Lait : embaucher à proximité

Sylvie le Clec’h-Ropers, directrice du Sdaec et de Terralliance, et Jeltsje Algera, productrice de lait, élue Crab, CA 22, et membre du Comité de pilotage du Plan lait 2020 parlent du besoin de main-d’œuvre.

Pour vous, le principal défi de l’après-quotas est humain…

Jeunes Agriculteurs : Le plus dur à appréhender sera la relation employeur-employé : nous n’avons appris nulle part comment manager, comment donner correctement des consignes… C’est presque un nouveau métier. Les agriculteurs devront se former en relations humaines. Le groupement d’employeurs sera aussi un outil intéressant pour apprendre à travailler avec un salarié, un passage facilité avant peut-être l’emploi en direct.

Sylvie le Clec’h-Ropers : Oui, l’arrivée de la main-d’œuvre en lait doit s’accompagner d’une évolution structurelle du rôle de chef d’exploitation devenant chef d’entreprise : être moins dans l’opérationnel, plus dans le management. Cela peut procurer des craintes : « Si je lâche prise sur l’opérationnel, que je me situe plus loin du troupeau en déléguant la traite, comment garder le contrôle ? » Certains auront l’envie et la capacité de travailler avec des salariés. D’autres moins et devront se tourner davantage vers des moyens techniques (Dac, Dal, robots, roto…).

Qu’imaginez-vous demain, salarié spécialisé ou polyvalent ?

Jeunes Agriculteurs : Il y a débat. Certains éleveurs adorent la traite et préféreront déléguer les cultures en évitant les charges liées à des matériels utilisés sur de courtes périodes. Pour de véritables agents de traite, la formation à l’hygiène de traite et à la qualité du lait sera indispensable. S’il n’y a pas encore pénurie de salariés en lait, il faudra aussi accepter qu’un jeune qui sort de l’école ne soit pas 100 % opérationnel. Nous devrons être capables de transmettre, de faire de la post-formation.

Sylvie le Clec’h-Ropers : En fait, pour atteindre l’objectif du Plan, il y a besoin d’un ensemble de solutions, moyens techniques et humains. Par exemple, nous travaillons depuis un moment sur la notion d’opérateur de traite qui viendra en soutien d’éleveurs qui jugent la tâche routinière, récurrente, pénible. En déléguant la traite du soir par exemple, ils retrouveront de la continuité dans le travail quand ils partent au champ. Sinon, les traites à heure fixe créent des ruptures dans les journées en période de chantier.

Il y aura aussi d’autres modèles où on délègue le travail de la terre (Cuma, ETA, salarié cultures…) qui est à moins forte valeur ajoutée.
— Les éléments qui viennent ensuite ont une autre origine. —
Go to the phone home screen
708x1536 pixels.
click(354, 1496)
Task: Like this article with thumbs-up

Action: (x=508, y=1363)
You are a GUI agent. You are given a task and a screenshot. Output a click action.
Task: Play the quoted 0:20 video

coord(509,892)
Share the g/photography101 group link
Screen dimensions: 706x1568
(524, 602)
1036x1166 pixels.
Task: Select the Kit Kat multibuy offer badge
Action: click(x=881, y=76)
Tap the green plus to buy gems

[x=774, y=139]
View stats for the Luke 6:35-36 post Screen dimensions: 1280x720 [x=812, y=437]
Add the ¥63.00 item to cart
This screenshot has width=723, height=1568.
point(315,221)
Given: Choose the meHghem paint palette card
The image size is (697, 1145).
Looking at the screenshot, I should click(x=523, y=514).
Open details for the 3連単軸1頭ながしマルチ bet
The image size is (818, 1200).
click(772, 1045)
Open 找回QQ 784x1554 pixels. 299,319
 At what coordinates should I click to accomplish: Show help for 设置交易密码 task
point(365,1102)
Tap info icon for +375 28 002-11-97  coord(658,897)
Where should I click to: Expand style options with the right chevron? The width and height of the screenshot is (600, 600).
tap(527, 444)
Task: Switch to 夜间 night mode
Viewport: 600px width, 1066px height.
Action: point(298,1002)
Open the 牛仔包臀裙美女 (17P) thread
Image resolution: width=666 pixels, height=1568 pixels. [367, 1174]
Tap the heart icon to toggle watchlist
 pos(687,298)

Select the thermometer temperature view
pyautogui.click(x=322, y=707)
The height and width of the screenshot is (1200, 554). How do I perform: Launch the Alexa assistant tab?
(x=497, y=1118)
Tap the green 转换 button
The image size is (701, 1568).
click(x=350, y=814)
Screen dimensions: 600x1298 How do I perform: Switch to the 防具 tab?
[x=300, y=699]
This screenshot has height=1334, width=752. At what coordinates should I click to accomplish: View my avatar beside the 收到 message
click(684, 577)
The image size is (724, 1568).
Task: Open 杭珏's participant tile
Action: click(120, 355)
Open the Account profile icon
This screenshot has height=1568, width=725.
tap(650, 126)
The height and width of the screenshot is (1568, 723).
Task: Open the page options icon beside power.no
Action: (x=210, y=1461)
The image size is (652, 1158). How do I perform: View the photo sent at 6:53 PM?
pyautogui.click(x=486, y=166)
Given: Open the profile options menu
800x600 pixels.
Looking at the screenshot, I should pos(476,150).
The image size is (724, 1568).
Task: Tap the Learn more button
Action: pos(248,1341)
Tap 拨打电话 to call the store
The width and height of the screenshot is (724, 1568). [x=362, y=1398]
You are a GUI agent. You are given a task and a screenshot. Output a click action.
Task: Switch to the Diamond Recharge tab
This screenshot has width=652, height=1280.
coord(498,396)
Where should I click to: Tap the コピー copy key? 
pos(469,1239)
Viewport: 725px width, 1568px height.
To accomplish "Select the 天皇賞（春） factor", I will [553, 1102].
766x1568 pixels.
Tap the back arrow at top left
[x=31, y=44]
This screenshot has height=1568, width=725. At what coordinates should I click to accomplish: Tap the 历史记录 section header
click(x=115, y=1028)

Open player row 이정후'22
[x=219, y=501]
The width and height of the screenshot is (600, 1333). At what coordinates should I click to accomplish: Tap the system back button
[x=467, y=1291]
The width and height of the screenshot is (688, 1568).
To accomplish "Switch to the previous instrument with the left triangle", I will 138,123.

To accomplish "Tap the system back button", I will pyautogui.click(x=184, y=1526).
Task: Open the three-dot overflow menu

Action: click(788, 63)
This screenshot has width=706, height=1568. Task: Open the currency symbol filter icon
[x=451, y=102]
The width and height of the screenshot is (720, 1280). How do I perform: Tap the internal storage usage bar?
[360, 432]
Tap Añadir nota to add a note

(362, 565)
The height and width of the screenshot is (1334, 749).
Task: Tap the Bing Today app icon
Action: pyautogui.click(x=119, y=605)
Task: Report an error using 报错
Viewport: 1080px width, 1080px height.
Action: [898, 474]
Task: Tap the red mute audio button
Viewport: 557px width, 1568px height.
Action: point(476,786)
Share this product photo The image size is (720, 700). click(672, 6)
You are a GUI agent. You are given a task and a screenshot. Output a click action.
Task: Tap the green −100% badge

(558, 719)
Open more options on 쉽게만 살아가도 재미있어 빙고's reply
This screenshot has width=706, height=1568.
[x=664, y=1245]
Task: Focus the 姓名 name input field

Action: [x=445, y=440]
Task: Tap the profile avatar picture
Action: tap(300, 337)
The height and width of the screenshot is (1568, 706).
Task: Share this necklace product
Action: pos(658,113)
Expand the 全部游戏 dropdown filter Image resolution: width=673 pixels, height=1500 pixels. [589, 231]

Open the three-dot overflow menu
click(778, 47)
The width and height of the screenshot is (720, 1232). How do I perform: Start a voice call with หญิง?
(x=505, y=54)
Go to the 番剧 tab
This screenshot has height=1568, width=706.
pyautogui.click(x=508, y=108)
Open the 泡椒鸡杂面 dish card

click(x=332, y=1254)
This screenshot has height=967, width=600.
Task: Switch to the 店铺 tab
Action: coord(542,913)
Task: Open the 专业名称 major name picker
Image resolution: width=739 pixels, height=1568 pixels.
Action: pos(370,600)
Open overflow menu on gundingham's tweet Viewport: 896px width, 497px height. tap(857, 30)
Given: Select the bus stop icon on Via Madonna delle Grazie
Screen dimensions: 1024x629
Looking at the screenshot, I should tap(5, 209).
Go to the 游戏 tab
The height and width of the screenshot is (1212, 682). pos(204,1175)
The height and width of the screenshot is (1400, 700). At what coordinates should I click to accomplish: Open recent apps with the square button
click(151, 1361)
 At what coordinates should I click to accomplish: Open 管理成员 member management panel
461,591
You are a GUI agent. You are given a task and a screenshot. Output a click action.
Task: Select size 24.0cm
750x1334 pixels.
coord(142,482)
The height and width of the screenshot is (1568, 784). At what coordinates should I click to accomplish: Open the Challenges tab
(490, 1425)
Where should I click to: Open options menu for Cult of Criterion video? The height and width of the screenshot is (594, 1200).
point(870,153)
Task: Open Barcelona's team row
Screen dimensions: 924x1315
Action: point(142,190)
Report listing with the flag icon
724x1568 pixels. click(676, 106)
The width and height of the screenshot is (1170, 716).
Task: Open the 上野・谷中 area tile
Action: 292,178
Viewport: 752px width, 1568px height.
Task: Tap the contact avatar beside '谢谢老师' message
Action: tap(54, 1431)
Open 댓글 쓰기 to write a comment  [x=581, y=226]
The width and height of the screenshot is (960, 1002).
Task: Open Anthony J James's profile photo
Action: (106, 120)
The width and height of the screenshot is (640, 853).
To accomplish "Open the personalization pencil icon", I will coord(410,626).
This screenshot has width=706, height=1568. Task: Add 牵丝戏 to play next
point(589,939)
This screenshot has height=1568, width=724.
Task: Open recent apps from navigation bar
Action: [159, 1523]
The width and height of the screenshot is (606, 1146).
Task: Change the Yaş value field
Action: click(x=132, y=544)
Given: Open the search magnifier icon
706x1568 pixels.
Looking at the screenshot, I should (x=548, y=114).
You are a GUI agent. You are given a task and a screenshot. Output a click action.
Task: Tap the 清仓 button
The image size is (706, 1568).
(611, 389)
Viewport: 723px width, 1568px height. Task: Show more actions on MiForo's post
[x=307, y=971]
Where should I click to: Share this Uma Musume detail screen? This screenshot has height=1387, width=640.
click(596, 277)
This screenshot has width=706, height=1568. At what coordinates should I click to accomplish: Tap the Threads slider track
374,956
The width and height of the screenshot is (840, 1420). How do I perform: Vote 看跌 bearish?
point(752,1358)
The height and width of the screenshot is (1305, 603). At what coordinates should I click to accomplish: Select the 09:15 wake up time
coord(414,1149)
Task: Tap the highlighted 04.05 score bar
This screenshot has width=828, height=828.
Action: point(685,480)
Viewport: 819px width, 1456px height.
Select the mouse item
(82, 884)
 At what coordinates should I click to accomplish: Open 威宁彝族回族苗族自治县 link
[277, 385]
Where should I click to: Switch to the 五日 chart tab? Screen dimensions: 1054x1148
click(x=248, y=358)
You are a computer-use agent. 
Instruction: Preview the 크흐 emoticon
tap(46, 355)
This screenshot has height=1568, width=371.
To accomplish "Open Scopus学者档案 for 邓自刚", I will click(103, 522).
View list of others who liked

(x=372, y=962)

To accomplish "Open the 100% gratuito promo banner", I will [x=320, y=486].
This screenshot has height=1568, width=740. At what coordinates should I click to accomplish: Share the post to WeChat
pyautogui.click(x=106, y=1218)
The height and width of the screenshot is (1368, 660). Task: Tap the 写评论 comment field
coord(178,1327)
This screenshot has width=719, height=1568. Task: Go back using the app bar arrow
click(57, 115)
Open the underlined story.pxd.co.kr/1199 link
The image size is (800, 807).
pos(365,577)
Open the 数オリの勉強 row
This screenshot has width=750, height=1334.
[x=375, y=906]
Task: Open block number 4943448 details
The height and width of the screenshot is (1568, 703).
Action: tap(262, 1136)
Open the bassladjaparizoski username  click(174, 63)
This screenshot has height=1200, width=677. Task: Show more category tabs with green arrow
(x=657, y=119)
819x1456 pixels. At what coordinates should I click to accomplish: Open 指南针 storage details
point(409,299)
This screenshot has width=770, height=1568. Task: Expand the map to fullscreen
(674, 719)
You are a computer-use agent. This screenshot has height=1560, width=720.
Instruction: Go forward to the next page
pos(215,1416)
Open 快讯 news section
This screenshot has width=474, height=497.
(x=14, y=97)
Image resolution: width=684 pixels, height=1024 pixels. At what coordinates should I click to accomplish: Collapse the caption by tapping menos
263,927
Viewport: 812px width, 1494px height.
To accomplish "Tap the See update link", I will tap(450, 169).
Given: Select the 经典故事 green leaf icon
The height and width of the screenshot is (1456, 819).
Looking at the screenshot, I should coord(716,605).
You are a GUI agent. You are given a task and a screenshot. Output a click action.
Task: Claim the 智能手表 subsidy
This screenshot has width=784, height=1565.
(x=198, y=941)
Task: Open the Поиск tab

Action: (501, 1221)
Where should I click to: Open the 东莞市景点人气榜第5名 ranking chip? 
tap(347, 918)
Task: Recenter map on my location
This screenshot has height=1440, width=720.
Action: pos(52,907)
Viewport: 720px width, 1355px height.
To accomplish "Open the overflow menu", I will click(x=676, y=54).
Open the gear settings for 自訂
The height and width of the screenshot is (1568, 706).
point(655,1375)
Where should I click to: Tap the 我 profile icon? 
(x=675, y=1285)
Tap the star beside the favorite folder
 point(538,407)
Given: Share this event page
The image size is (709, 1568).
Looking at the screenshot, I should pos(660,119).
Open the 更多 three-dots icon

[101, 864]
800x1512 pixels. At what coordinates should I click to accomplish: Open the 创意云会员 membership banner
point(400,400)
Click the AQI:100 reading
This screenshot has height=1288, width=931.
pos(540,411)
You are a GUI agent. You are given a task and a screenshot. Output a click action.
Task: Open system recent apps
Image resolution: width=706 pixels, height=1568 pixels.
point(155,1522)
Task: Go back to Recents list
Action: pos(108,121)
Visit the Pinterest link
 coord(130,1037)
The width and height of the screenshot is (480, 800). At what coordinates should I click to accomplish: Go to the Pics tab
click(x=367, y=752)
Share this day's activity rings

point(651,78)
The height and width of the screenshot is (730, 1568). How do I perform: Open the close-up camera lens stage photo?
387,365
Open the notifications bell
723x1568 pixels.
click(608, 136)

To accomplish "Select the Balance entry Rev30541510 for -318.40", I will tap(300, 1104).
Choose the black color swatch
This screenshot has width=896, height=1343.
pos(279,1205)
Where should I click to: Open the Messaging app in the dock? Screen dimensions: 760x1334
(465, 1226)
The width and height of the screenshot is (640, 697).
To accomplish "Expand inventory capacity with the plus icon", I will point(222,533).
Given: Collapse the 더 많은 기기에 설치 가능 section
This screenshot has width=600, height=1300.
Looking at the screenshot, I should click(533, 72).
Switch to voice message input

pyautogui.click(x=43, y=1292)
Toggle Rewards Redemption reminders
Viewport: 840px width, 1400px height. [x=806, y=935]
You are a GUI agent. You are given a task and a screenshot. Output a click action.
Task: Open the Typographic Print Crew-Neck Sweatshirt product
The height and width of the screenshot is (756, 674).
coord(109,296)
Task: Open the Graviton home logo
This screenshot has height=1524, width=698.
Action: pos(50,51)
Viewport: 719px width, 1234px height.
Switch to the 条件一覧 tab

L’éleveur conservera le poste lait, notamment la traite, une tâche sensible sur laquelle s’appuie le revenu de l’exploitation.

Mais où trouver toute cette ressource humaine ?

Jeunes Agriculteurs : La main-d’œuvre existe près de nos exploitations, à nous de savoir l’accueillir. Ce serait dommage d’en arriver comme aux Pays-Bas, mon pays d’origine, à un site internet pour le remplacement en deux langues (hollandais et polonais) alors qu’il y a tant de demandeurs d’emploi ici.

Sylvie le Clec’h-Ropers : Pour développer ces emplois, il faut capter la ressource locale. Cette proximité est un gage de réussite. L’opérateur de traite pourrait être un pluriactif à l’échelle d’un canton. En usine, dans les grandes surfaces, il y a des temps partiels subis avec parfois des horaires décalés complémentaires de la traite. Nous allons d’ailleurs bientôt démarrer un test à l’échelle d’un canton pour expérimenter.

Évidemment, il faudra former et formaliser : la qualité de délégation et les protocoles de consignes et de contrôle seront essentiels. Les exploitations qui doivent s’ouvrir aux personnes venant d’autres secteurs seront inviter à revisiter l’amplitude horaire des traites pour éviter de terminer après 19 heures.